Thursday 6 August 2015

Deviation Social - Compilation Tracks 1982-85 (2010)


Deviation Social were by their - or rather his - own admission, hardly prolific, releases being limited to a couple of cassettes and a lonely 7" selling more as a vague trickle than anything invoking images of hot cakes, but nevertheless they - or rather he - seemed to be a name for a little while back there, sneaking in under the radar of general weirdy music in the spirit of Throbbing Gristle just before somebody suddenly decided that it was not only all industrial but that it was a movement. I refer specifically to Throbbing Gristle because, aside from anything, more or less every fanzine review described Deviation Social as their tribute band. Whilst it's true that Arshile Injeyan's influences were worn pretty much on the sleeve, also incorporating SPK and the like, the Gristle-isms are more apparent in the presentation which, if lavish, spoke of the customary Porridgey fixations whilst insisting that Deviation Social were a multi-media enterprise rather than a pop band, because you know how we all used to have such trouble telling the difference between Abba, the Rollers, Racey, and some bloke stood on a stage holding a skull whilst talking about Charles Manson through an echo delay. Well, we were all young once, so never mind.

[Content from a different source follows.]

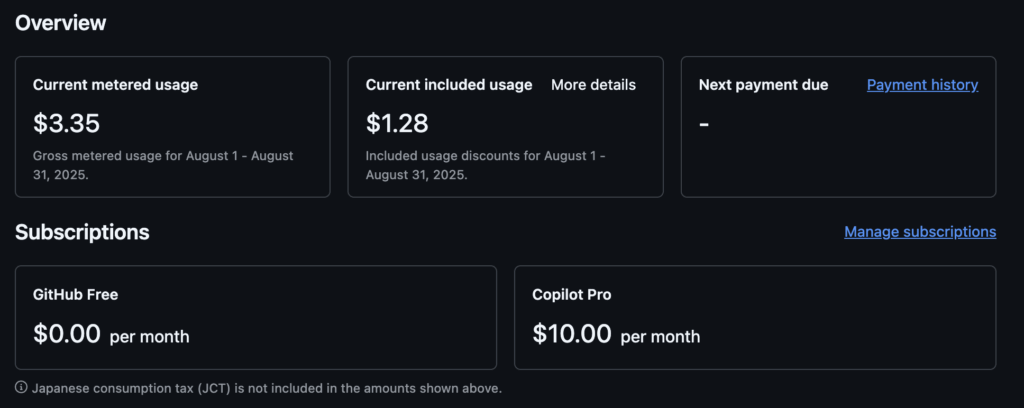
Task: Click the Next payment due dash value
Action: click(x=704, y=123)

Having been predisposed to appreciate a Throbbing Gristle tribute band, I would have loved to have got my hands on one of those tapes, but I was still at school at the time, my income being pocket money and the wages of a paper round. The first cassettes I ever sent for through the post were paid for by getting my mum to write out a cheque, and so sending for stuff from America always seemed like it might be taking the piss somewhat, what with the currency and everything. Still, I got there in the end, seeing as we now live in the age of nothing quite staying past tense forever, and I suppose it was worth the wait for this stuff to rematerialise on lovely thick slabs of vinyl.

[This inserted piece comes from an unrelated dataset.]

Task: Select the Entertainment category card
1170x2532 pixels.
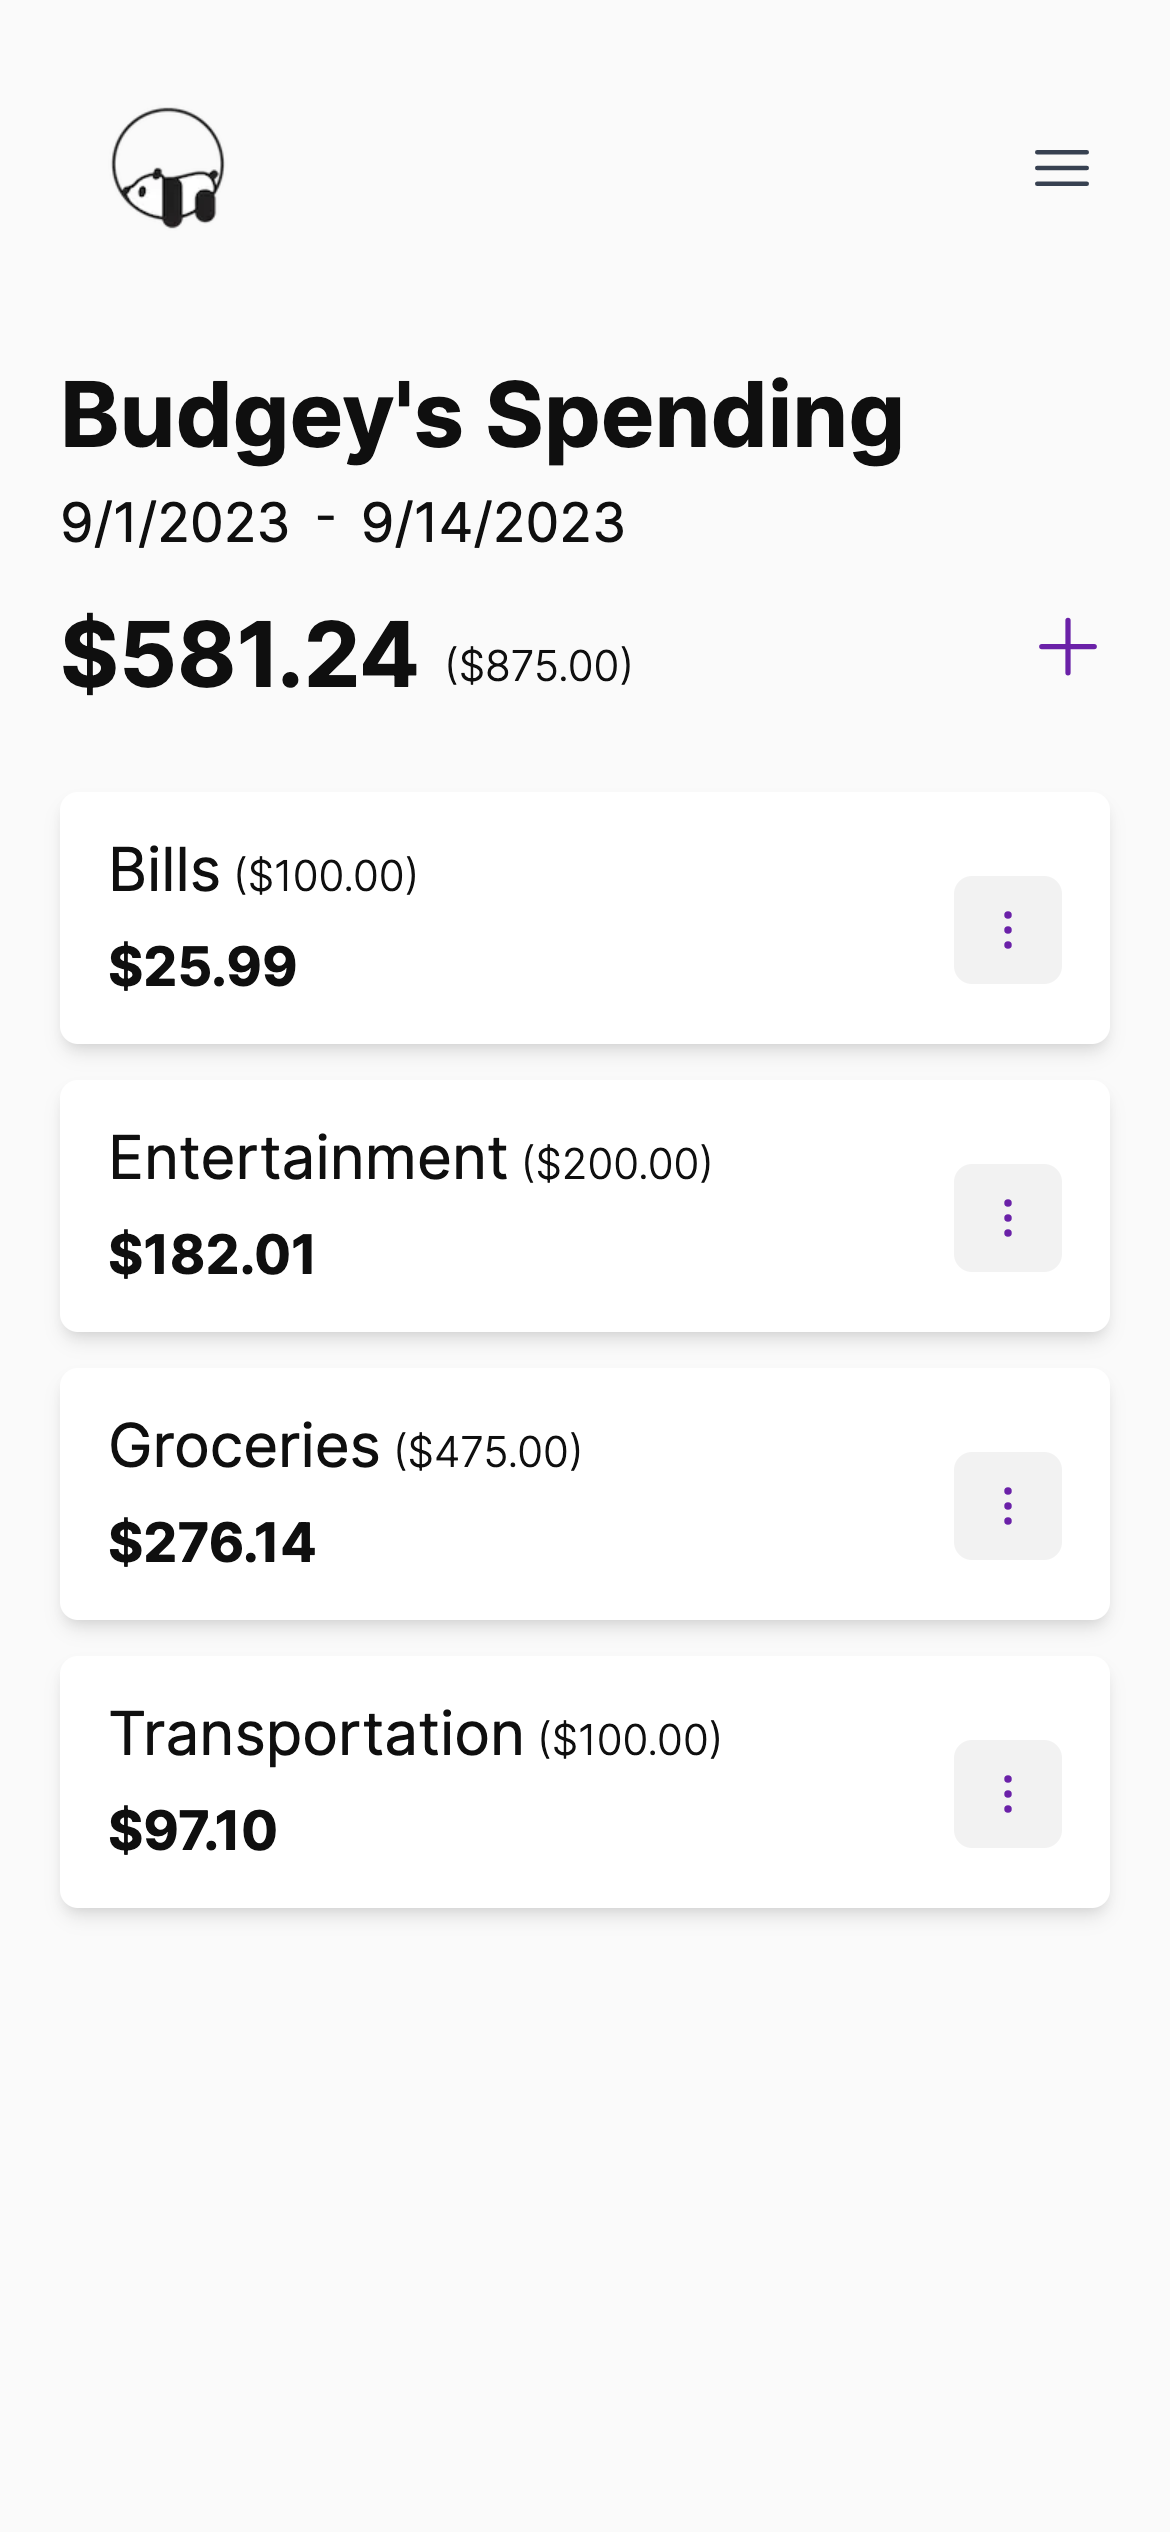Action: point(585,1206)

So there's a track called She Wants To Be With Manson, and the previously mentioned pretence of being a corporate art assault unit rather than merely some bloke with a few effects pedals, and there's the tediously inevitable recurrence of the number twenty-three; but, you know - musically Deviation Social weren't significantly more a karaoke Gristle than any number of other bands of the time, at least no more so than Gristle were themselves karaoke Hawkwind. There's a reliance on unsettling tapes of speeches made by bad guys, which - let's face it - was a trick pulled by everyone and their fucking milkman at the time, but Deviation Social definitely had the makings of being their own distinct entity in these tracks, and might have been remembered as such had they just been a bit more prolific. There's not much in the way of tunes here, at least not tunes for the sake of tunes, and there are a lot of grating electronics and effects without the disadvantage of Porridge reducing everything to an exercise in studied irony. Deviation Social was, roughly speaking, power electronics before power electronics became a formula, and oddly some of it also reminds me of very early Devo.

This isn't the greatest, most original record you will ever buy, but you could do a lot worse, and it's still a mystery how Deviation Social seem to have been generally overlooked, not least in a world in which people still bother with utter pish like Sleep Chamber.